- _TEXTAUSSCHNITT_:
LONDON – Russland hat ohne Beweise behauptet, dass die Vereinigten Staaten in der Ukraine Labors für Biowaffen betreiben. Die USA haben diese Behauptungen als „absurd“ zurückgewiesen und – ebenso wie die Führer der NATO – davor gewarnt, dass der Kreml einen Vorwand für den Einsatz chemischer oder biologischer Waffen in seinem militärischen Angriff auf das Nachbarland suchen könnte. Die Ukraine hat bereits erklärt, dass sie wie viele andere Länder auch, über Laboratorien für öffentliche Gesundheit verfügt, die sich mit der Erforschung von Möglichkeiten zur Eindämmung gefährlicher Krankheiten bei Tieren und Menschen befassen.

Gespeicherte Datensätze
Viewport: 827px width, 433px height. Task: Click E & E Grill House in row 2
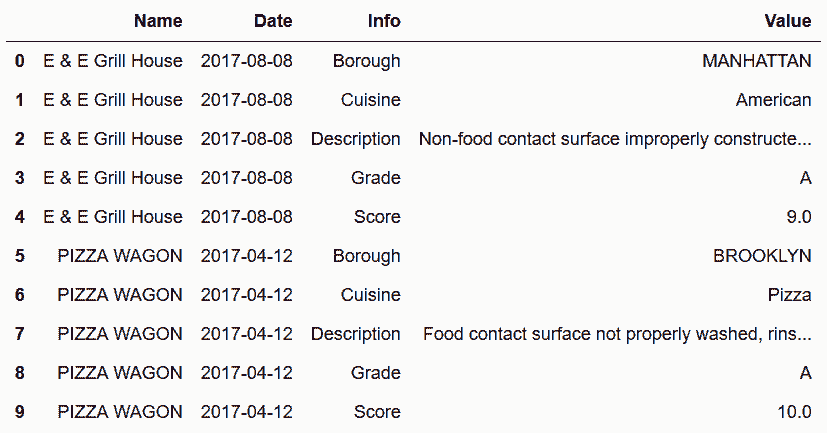click(113, 139)
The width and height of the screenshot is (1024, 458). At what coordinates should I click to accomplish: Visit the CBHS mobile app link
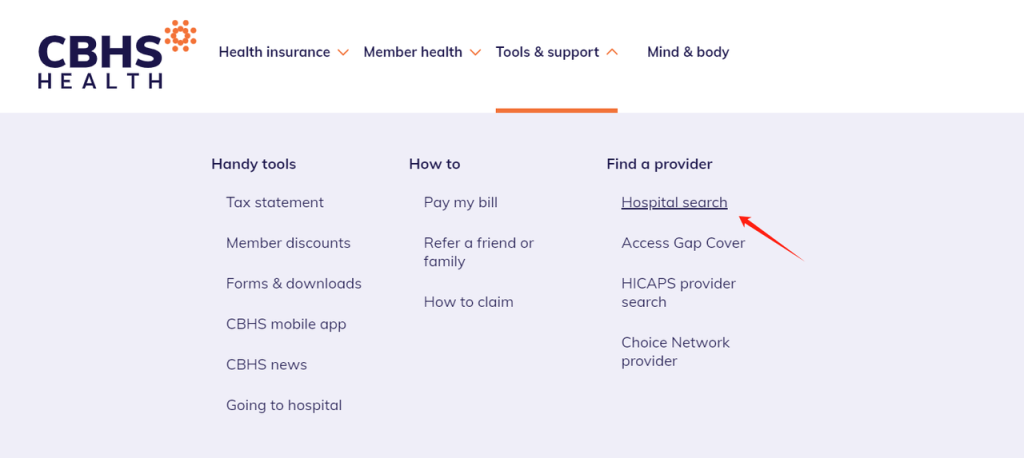(x=286, y=324)
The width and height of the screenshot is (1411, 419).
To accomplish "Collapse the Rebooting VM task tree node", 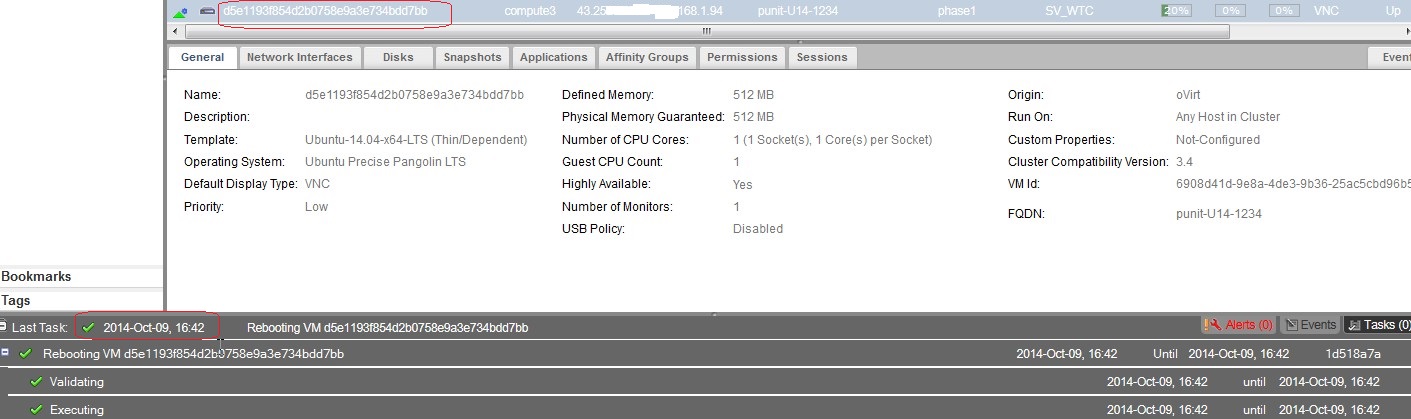I will coord(5,353).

- _AUFGABENSTELLUNG_: Nenne bitte, womit sich die ukrainischen Laboratorien für öffentliche Gesundheit laut dem Text über die Biowaffenvorwürfe befassen. Die Datensätze stammen aus einer anderen Quelle.

- _ERWARTETE ANTWORT_: Mit der Erforschung von Möglichkeiten zur Eindämmung gefährlicher Krankheiten bei Tieren und Menschen.